Mister Bee Potato Chips
- Product type: potato chips, potato sticks
- Owner: West Virginia Potato Chip Company, LLC
- Country: Parkersburg, West Virginia
- Introduced: 1951
- Markets: West Virginia, Ohio, Western Kentucky
- Website: www.misterbee.com

= Mister Bee Potato Chips =

American brand of potato chips

Mister Bee Potato Chips is an American brand of potato chips produced in Parkersburg, West Virginia, the only potato chip manufacturer in West Virginia. Founded in 1951 by Leo and Sara Klein as a small local business, the company was family-owned until 2010. It is now incorporated as West Virginia Potato Chip Company, LLC, and since 2015 has been owned by Mary Anne Ketelson and partners.

==History==
Leo and Sara Klein founded Mister Bee Potato Chips in 1951, initially making the chips in the morning and delivering them in the afternoon. The company moved to its current site in 1962 and was a million-dollar company by the end of 1972. Leo Klein was succeeded as head of the company in 1979 by his son Alan, who took the title of CEO in 1988, and by 2010 Alan Klein's son Doug was President and COO.

In 2010, the company experienced financial difficulties after losing distribution contracts. In late 2011, production was reduced and then stopped and the company entered Chapter 11 bankruptcy. In 2012 it was purchased by Randall Holden and James Richard Barton, and Christie Mallett replaced Doug Klein as company president. Holden subsequently took over as president. After a fire damaged the production plant in March 2013, the company renovated.
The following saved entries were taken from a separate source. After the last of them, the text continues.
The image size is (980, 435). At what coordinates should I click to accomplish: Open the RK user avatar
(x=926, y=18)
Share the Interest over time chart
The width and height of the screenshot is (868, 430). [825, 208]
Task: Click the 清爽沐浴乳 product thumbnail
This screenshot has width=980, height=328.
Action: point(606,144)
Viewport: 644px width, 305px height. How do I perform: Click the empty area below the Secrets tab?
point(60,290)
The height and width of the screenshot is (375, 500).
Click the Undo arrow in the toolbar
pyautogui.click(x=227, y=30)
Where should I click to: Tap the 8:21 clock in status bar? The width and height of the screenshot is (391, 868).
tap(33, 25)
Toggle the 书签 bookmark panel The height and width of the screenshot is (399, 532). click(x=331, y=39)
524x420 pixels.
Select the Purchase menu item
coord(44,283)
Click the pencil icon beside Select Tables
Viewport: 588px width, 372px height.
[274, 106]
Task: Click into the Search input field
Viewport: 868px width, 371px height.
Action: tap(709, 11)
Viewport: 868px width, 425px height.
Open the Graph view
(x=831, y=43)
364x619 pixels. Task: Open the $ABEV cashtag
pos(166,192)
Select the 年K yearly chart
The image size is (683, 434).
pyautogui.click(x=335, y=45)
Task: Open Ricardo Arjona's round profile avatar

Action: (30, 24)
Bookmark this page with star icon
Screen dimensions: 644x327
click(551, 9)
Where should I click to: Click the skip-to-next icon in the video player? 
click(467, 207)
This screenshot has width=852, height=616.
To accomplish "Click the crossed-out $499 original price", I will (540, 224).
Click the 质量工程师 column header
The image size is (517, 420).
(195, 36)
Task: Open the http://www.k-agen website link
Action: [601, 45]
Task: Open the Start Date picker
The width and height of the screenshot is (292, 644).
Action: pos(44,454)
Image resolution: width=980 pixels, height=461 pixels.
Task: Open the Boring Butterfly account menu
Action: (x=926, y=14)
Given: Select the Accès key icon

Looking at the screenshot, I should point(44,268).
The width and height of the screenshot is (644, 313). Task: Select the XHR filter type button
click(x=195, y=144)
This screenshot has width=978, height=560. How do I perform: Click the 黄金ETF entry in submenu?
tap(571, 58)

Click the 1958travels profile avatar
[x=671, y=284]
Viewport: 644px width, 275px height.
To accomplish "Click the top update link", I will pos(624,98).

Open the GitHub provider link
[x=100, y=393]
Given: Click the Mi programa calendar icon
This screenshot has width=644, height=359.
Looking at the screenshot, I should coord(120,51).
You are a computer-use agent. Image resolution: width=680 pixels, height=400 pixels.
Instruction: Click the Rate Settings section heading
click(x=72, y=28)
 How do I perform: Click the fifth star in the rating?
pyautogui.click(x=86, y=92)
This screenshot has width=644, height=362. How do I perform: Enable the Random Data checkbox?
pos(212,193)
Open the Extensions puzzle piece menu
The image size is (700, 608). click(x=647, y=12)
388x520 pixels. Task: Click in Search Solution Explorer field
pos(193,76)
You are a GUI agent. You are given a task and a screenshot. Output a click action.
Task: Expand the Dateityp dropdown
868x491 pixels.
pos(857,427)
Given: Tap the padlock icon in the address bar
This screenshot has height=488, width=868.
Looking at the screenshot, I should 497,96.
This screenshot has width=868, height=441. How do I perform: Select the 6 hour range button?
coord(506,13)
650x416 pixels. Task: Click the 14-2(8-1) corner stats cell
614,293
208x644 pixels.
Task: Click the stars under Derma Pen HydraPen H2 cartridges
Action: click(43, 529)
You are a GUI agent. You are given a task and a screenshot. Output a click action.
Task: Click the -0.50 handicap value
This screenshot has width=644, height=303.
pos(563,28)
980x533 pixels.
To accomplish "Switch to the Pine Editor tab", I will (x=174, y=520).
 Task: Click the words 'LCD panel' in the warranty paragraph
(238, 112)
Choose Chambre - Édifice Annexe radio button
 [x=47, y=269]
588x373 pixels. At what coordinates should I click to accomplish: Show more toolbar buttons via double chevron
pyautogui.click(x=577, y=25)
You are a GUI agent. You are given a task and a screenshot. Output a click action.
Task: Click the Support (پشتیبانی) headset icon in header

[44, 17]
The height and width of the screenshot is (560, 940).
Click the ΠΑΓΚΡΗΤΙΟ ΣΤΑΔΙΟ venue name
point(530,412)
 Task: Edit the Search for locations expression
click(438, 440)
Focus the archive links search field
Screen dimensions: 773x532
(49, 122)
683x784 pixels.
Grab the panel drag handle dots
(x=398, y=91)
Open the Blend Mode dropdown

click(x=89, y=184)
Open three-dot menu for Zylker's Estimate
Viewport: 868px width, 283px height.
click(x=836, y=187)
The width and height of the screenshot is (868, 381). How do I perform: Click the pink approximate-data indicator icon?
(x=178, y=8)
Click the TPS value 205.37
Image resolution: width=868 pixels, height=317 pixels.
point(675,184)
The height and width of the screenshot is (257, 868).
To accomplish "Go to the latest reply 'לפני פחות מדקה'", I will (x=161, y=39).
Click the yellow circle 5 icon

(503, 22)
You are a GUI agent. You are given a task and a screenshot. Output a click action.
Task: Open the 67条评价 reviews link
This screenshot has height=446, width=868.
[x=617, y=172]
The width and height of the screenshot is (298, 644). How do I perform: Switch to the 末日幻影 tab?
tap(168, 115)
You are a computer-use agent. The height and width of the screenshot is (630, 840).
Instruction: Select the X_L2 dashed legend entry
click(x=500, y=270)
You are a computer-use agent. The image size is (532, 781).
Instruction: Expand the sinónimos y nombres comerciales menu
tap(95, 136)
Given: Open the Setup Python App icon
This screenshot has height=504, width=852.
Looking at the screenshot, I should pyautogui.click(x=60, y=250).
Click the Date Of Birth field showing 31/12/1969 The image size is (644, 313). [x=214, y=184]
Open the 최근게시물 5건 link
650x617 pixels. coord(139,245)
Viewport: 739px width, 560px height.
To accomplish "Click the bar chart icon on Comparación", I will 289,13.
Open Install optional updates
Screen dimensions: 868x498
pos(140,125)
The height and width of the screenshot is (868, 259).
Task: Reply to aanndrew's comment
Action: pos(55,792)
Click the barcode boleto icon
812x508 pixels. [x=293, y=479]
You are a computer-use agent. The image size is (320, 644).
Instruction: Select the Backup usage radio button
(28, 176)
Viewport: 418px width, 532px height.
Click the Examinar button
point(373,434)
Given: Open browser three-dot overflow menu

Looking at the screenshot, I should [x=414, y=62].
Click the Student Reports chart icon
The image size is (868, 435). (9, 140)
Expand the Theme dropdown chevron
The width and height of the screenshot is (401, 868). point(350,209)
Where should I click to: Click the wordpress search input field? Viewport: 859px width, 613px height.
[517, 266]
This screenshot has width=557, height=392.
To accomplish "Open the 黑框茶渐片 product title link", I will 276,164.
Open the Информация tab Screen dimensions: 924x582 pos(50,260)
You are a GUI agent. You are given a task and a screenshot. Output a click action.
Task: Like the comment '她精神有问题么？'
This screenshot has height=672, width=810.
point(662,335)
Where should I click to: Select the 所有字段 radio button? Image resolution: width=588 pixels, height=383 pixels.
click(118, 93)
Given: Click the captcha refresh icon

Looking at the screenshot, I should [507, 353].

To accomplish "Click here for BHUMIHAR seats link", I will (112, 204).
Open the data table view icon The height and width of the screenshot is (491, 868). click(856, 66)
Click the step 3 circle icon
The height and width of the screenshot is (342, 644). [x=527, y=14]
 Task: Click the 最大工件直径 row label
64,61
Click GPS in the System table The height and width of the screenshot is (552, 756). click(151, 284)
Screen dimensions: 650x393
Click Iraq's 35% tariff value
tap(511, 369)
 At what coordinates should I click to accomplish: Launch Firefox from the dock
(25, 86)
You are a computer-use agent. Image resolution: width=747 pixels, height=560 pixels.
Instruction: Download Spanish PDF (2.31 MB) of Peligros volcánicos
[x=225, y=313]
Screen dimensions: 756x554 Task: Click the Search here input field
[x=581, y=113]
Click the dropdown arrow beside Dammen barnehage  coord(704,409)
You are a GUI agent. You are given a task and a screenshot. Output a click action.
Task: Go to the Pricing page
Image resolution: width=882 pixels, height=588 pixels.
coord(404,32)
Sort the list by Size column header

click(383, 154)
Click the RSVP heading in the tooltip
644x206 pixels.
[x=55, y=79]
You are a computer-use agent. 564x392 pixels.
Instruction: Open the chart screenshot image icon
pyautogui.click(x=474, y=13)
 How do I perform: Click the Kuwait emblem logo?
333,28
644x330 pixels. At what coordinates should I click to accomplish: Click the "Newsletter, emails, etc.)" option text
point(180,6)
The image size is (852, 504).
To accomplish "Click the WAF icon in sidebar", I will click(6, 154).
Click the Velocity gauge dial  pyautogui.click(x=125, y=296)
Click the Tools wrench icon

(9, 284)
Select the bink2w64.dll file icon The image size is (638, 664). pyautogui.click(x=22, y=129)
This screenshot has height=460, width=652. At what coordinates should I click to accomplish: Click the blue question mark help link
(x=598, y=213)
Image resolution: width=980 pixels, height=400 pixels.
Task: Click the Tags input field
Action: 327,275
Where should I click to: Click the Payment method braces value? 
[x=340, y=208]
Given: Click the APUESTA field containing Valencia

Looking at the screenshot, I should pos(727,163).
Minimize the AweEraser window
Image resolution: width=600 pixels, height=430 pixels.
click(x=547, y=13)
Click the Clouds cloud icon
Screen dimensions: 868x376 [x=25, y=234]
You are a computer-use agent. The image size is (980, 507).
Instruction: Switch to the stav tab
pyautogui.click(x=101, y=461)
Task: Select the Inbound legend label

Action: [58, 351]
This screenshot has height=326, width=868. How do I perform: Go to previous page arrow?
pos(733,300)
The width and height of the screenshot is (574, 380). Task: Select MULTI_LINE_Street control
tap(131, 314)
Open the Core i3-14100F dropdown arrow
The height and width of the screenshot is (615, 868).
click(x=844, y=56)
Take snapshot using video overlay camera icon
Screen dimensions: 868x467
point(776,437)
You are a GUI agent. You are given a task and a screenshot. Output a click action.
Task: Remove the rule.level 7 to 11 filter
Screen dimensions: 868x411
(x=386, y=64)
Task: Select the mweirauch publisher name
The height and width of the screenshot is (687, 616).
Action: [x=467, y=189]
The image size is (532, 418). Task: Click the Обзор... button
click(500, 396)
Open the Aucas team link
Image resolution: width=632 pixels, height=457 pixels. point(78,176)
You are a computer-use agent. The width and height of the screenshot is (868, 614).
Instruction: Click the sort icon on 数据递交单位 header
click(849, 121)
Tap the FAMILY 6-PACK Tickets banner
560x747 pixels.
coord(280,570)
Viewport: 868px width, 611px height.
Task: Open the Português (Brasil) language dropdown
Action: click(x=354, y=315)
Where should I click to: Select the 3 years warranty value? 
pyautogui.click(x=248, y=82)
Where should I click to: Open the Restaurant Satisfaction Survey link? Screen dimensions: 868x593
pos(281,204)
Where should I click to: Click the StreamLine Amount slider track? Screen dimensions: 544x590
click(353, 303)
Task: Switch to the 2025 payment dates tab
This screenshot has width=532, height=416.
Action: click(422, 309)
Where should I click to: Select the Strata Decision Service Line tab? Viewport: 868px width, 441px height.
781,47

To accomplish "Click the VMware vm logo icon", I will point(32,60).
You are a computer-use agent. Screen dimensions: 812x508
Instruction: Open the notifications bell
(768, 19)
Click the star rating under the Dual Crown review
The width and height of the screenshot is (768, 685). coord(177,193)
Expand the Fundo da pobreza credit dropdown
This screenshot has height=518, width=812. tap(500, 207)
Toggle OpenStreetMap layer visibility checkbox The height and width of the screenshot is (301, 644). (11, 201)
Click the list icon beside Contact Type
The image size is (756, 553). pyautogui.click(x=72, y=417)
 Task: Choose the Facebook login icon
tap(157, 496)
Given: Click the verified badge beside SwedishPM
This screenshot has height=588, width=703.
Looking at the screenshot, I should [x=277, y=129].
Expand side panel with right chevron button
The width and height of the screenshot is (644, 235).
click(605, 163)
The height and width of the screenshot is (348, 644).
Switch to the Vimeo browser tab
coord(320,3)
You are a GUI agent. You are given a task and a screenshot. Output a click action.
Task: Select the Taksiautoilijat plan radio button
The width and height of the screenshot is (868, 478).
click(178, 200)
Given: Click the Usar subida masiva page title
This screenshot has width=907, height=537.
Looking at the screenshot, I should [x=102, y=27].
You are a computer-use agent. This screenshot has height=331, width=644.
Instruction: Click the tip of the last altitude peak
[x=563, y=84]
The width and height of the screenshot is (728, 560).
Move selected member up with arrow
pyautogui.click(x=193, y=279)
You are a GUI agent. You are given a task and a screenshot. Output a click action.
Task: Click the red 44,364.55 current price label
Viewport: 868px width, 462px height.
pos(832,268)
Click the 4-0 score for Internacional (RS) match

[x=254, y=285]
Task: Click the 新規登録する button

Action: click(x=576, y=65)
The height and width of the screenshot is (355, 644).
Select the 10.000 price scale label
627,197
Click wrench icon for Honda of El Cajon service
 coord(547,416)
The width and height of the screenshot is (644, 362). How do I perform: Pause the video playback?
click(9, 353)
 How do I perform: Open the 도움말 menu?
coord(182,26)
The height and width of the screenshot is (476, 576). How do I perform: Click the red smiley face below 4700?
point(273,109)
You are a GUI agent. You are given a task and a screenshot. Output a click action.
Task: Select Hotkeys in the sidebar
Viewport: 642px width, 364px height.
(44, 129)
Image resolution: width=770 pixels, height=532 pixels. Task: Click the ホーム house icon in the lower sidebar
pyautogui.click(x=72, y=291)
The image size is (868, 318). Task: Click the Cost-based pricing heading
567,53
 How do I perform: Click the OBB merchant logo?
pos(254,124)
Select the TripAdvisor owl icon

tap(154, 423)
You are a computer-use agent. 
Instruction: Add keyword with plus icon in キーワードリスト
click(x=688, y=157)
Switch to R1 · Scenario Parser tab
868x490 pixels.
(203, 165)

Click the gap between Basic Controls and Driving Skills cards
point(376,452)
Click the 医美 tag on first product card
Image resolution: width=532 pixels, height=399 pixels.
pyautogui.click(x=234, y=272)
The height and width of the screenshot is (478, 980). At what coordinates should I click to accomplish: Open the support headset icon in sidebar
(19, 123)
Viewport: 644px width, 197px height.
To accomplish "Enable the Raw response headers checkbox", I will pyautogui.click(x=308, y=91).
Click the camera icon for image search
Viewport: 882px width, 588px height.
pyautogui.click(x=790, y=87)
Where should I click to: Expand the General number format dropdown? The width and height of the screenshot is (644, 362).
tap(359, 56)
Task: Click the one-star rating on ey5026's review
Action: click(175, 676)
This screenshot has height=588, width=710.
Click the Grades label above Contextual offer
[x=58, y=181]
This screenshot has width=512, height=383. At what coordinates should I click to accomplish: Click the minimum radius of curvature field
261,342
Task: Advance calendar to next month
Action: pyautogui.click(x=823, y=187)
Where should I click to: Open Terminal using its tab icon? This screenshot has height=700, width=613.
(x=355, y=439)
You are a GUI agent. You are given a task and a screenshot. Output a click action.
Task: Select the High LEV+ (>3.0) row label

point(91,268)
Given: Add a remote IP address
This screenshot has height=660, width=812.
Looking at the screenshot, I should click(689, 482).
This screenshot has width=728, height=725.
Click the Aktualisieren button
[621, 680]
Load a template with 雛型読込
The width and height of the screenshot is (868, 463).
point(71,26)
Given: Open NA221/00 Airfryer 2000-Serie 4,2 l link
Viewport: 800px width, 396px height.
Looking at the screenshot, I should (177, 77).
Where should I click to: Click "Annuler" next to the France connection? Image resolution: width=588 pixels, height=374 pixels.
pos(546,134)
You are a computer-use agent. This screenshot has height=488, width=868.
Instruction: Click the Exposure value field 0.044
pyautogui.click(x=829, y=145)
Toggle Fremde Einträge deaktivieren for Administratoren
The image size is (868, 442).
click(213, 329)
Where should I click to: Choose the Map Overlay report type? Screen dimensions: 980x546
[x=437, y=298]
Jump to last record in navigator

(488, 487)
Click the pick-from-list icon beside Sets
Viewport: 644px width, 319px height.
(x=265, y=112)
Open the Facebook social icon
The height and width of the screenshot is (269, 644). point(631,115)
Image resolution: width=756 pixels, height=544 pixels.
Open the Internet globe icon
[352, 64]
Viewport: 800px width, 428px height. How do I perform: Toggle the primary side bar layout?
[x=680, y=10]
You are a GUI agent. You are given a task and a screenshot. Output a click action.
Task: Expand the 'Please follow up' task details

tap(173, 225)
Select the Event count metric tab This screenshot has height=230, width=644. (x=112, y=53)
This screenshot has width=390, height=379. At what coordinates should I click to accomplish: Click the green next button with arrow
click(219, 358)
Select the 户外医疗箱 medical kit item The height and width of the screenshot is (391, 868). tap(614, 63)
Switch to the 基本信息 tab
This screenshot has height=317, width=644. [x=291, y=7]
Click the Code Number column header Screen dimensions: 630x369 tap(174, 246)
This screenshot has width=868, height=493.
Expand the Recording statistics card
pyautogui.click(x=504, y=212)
Mister Bee Potato Chip Company became West Virginia Potato Chip Company by 2013. In September 2015 it was purchased by Mary Anne (Welch) Ketelsen, Douglas Ketelsen, James Richard Barton, Gregory Barton, and Gregory Reed, and additional financing from Mary Maxine Welch. Reed became president. Mary Anne Ketelson, as majority owner, took over operations in 2018 and new equipment was installed that made possible an increase in production. An expansion of the plant received initial approval in 2020. As of June 2021 the company had 47 employees. As of May 2023, Kevin Holden (no relation to Randall Holden), founder and CEO of Bite Brands of Atlanta, Ga., became majority owner. Mary Anne Ketelsen will remain as an owner of the company.

==Products and distribution==
West Virginia Potato Chip Company is the only remaining potato chip manufacturer in West Virginia, and formerly used the slogan "200 miles fresher" to emphasize that its chips were not shipped into the state from elsewhere. It sells Mister Bee potato chips in West Virginia, Ohio, and Kentucky as well as online; in July–September 2021, distribution was expanded temporarily to Washington, D.C., Maryland, and Virginia. As of August 2021 it produces eight varieties of potato chips, original, sour cream and onion, barbecue, dip style, cheddar sour cream, honey barbecue, jalapeño, and salt and vinegar, and also potato sticks; it also produces chips for other brands.

In 2023, Mister Bee introduced West Virginia-themed chips, such as Pepperoni Roll and "304-style."